Otra manifestante, Ora Rubinstein, tía del rehén Bar Kupersthein, dejó claro que este movimiento no tiene color político:

“No somos anarquistas, ni derechistas ni izquierdistas; somos familias exigiendo vida y dignidad”.

El eco en Tel Aviv: cada semana, un reclamo que no cesa

En la Plaza de los Rehenes de Tel Aviv, miles de personas se unieron a una manifestación semanal que ya se ha vuelto símbolo de resistencia. Allí, la ex cautiva Ilana Gritzewsky relató entre lágrimas cómo sigue “viviendo en cautiverio” mientras su pareja Matan permanece secuestrado.

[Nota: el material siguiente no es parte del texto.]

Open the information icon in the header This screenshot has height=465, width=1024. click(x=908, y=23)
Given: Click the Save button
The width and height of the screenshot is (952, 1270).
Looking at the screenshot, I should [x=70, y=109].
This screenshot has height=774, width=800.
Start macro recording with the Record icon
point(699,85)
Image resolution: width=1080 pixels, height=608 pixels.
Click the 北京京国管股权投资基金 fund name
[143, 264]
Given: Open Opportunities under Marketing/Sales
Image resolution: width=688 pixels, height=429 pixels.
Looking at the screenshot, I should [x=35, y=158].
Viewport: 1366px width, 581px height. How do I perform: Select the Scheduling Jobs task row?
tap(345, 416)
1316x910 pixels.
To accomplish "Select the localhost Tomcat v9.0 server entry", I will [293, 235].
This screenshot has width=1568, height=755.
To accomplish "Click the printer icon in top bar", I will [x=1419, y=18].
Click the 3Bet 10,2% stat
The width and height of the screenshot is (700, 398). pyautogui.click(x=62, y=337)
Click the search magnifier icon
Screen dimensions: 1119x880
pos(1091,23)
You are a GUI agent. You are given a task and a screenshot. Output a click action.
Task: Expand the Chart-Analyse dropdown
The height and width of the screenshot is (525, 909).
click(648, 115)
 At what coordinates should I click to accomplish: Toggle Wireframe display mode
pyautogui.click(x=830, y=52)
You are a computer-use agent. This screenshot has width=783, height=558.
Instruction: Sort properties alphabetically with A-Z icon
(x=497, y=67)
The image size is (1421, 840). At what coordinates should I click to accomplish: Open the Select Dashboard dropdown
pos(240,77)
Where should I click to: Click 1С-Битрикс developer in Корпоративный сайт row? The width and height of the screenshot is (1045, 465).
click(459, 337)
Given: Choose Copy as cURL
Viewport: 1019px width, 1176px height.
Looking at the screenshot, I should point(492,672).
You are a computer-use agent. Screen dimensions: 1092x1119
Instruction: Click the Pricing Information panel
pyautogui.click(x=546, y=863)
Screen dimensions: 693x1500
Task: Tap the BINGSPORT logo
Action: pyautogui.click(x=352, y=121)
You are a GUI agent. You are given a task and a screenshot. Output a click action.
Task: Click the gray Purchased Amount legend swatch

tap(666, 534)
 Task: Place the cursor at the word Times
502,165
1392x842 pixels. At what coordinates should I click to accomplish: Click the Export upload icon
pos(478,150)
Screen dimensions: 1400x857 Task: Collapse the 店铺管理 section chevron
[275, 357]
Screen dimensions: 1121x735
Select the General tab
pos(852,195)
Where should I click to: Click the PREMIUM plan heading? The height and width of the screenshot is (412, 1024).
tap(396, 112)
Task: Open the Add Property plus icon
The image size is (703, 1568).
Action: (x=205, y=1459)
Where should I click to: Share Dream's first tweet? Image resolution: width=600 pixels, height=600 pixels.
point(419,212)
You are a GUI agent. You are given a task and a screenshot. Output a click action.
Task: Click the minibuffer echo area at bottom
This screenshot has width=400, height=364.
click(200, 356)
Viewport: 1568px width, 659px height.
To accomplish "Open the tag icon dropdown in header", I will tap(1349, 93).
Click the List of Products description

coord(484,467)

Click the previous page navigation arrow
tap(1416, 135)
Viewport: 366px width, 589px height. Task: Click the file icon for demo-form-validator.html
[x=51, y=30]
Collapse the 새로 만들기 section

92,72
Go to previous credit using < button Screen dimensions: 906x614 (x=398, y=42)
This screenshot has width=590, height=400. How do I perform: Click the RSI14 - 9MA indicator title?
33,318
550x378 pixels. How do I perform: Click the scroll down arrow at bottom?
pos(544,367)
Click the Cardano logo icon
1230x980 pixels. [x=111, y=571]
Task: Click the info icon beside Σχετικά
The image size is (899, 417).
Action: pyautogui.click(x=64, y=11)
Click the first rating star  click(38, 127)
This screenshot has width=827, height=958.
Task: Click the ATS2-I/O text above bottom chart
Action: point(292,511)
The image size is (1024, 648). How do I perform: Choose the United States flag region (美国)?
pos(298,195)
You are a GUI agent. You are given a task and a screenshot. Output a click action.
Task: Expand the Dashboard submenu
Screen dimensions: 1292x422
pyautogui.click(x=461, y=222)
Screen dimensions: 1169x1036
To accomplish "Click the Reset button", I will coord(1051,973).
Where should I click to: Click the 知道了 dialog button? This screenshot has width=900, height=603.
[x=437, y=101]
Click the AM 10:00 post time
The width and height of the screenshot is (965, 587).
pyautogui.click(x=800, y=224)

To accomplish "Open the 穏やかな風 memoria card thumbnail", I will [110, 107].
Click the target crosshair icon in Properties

“Lo imagino hambriento y sediento. Me pregunto si aún recuerda cómo sueno o cómo me veo”, confesó, arrancando aplausos y lágrimas del público.

Críticas al gobierno y advertencias del futuro

La protesta también trajo reclamos a la estrategia militar del gabinete israelí. Orna Neutra, madre del soldado asesinado Omer Neutra, acusó al gobierno de planear la ocupación de Gaza sin proteger a los rehenes:

“Quienes ignoren sus vidas cargarán con una marca de vergüenza eterna”.

Para los manifestantes, la ecuación es clara: ninguna victoria militar tiene sentido si la vida de los cautivos se sacrifica en el camino.

Netanyahu, en el ojo del huracán

Las críticas hacia Netanyahu se multiplican. Manifestantes lo acusaron de ser “el peor enemigo del pueblo judío”, mientras recordaban que la masacre del 7 de octubre sigue siendo una herida abierta y un símbolo de su gestión fallida.

El reclamo central: negociar con Hamas, aunque duela políticamente, porque cada día sin acuerdo significa vidas en riesgo.

Una guerra librada en las calles y en los corazones

Las protestas en Jerusalén y Tel Aviv no son solo marchas políticas. Son actos de resistencia emocional, un grito colectivo para que el mundo no olvide que aún 48 rehenes esperan volver a casa.

El futuro de Israel no solo se juega en Gaza o en las mesas de negociación internacionales, sino también en la presión ciudadana que exige que la vida esté por encima de la guerra.